Kate Thornton is a retired US Army officer who enjoys writing both mysteries and science fiction. With over 100 short stories in print, she teaches a short story class and is currently working on a series of romantic suspense novels. She divides her time between Southern California and Tucson, Arizona. To learn more about Kate, visit her website.   




THE NOVEL APPROACH

I write mostly short stories - concise, complete, beginning-middle-end pieces with one or two plot points, one or two (or at the most three) main characters and a satisfyingly twisty ending. I take a week or so to get one out, sometimes longer, sometimes much shorter. The "thought time" - the time I spend ruminating about an idea - can be much, much longer, years even. The end product is usually no more than a page or two for flashes, and not more than 6 or 7 pages for the rest.

But I have been thinking about a novel. Yes, it's a big project. Yes, it makes putting together a precise if not precious little short story collection look easy, and yes, I must be out of my mind. 
The idea is there, lurking in my head like a well-behaved child, quietly playing in a corner, smiling when I look directly at it. So how does one start writing a novel? I can only tell you how  did it.

I started something, a first page of a something - mystery? adventure? - with lost dogs and lost children and at least one spooky old house full of secrets and dread. I thought of a Main Character, a middle-aged woman with some problems. I like my Main Character and I decided to put her on vacation. The vacation premise is a nifty device which limits the amount of time that MC can hang around and get the meat of the story on the table. I like the setting and I myself have vacationed, so I know what it's like to be in a strange part of the world. I like to read about lost people and lost stuff and old secrets and spooky houses, so i want to write about them, too.

But writing a novel is hard. Even the "thought time" is hard. I know I just want to tell a story, and when I tell the story in short form, I get to the point pretty quickly. But in a novel, I have all this room. It's like being a container gardener who enjoys the little pots of color and scent but is now thrust onto an acre and told to grow food. I *did* write that first page, it *is* intriguing (well, to me, anyway) and I really do want to push forward. But the landscape is daunting.

So maybe I need to do something I have never done before: outline. Outline the big story, and then fill in the smaller stories, maybe. Make character lists in which I describe them so they don't change hair color or family ties or gender mid-story. Sketch out locations, descriptions, where the tension is, where the body is. Okay, *who* the body is - and why they are now just worm-fodder.
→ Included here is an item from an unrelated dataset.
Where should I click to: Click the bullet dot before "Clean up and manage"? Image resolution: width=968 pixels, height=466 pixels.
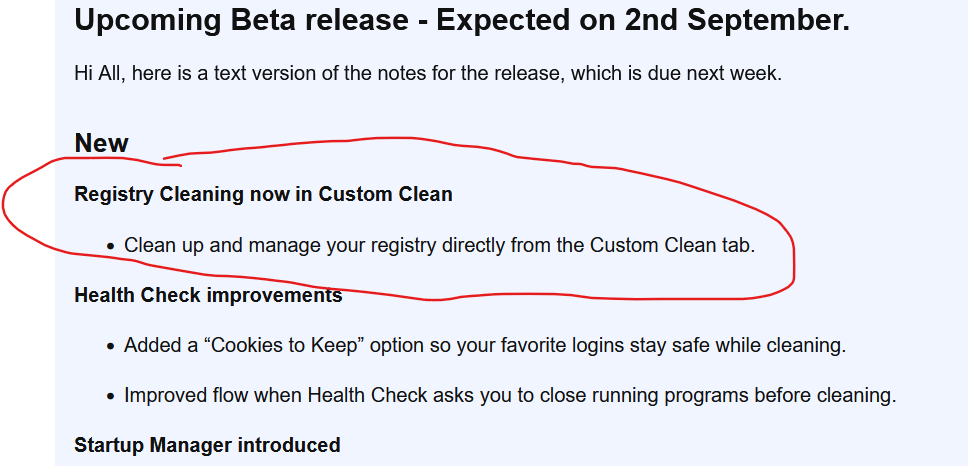(x=111, y=246)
But I am afraid to outline and then lose interest, because once I know the whole story, what's the point in telling it? Is this what all novelists face? Do they plod on anyway? Is it really more work, more trouble, more tedium than it's worth?

Maybe. Maybe I'm just really a short-story writer with a screwy idea. Maybe the novel form is more difficult than I imagined, harder than anyone who hasn't tried it knows. For all those folks who sneer and say, "Huh, I could've written this!" after reading a novel, I just want to publicly say, "Oh, yeah? Well, show me!"

Because it's hard. But it's not impossible.


Hang in there. You can do it. I think I just did.

20 comments:

  1. When I outline, I keep discovering more and more layers to add. I admirer your ability to write short stories. Those are much more difficult for me.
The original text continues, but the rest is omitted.